**WHAT IS NEEDED**
Everything from the line containing "Task: Expand the What's New dropdown arrow" down to the last line below should be set down exactly, and only that, without the pictures.
== == ==
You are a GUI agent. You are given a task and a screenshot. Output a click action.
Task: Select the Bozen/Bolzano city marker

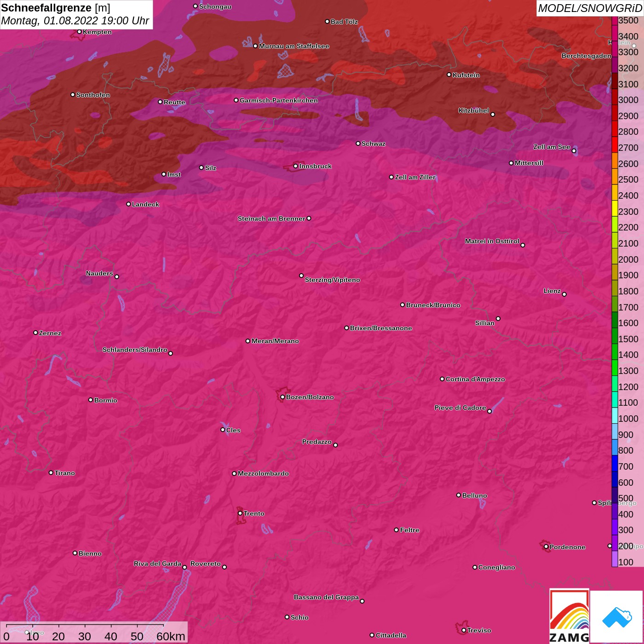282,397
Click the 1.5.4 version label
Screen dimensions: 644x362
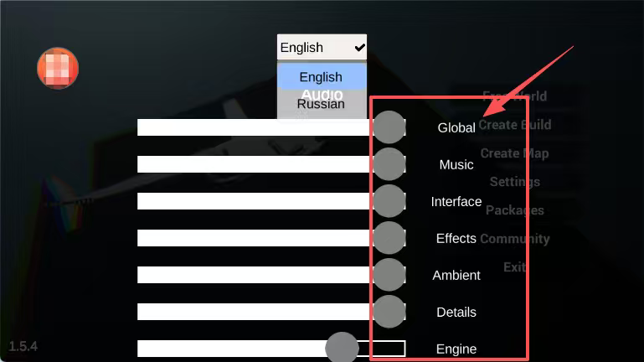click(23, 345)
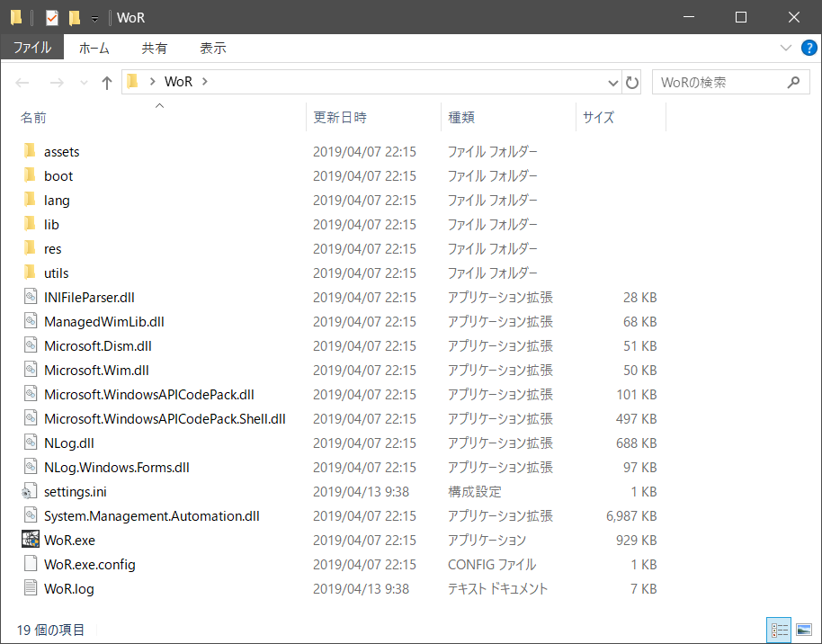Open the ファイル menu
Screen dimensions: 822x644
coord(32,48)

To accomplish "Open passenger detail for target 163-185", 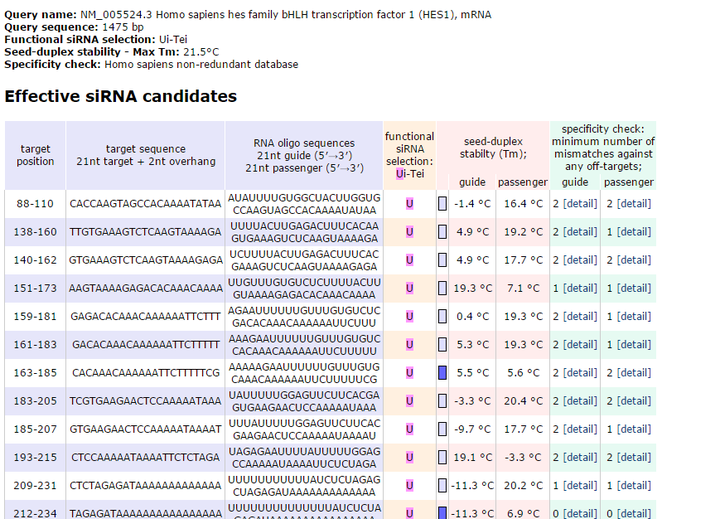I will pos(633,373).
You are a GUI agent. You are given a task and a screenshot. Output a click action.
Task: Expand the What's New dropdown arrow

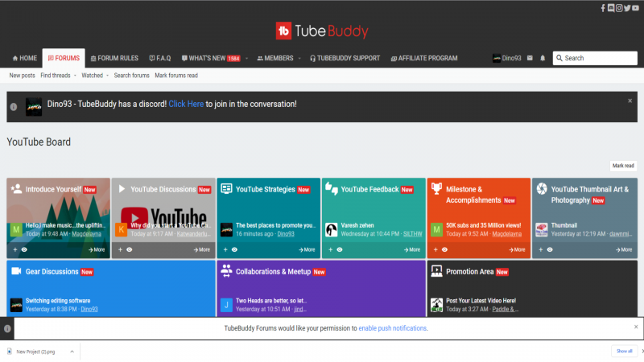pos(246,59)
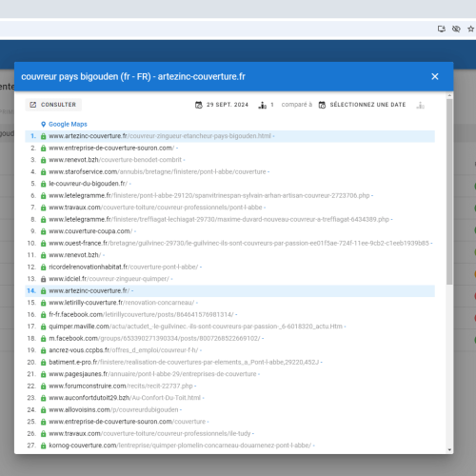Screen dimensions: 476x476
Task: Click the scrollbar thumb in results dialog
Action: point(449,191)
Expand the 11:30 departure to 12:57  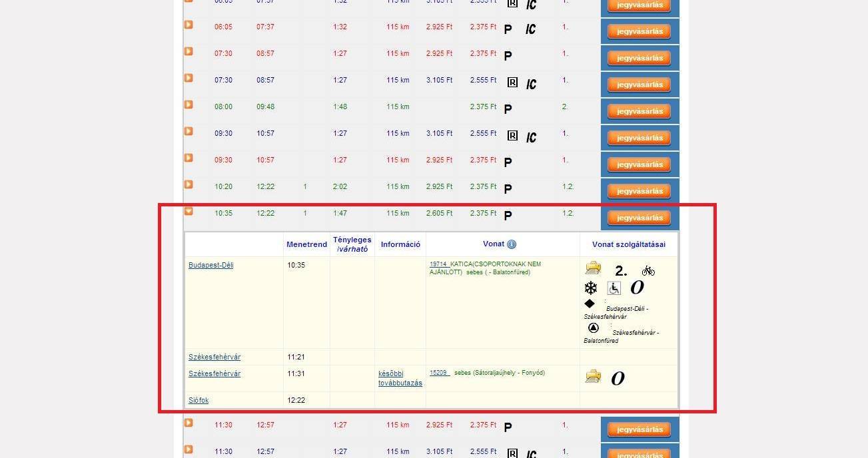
== == ==
**TASK ANSWER**
Task: Expand the What's New dropdown arrow

pos(246,59)
Screen dimensions: 476x476
Task: Click the scrollbar thumb in results dialog
Action: point(449,191)
Expand the 11:30 departure to 12:57  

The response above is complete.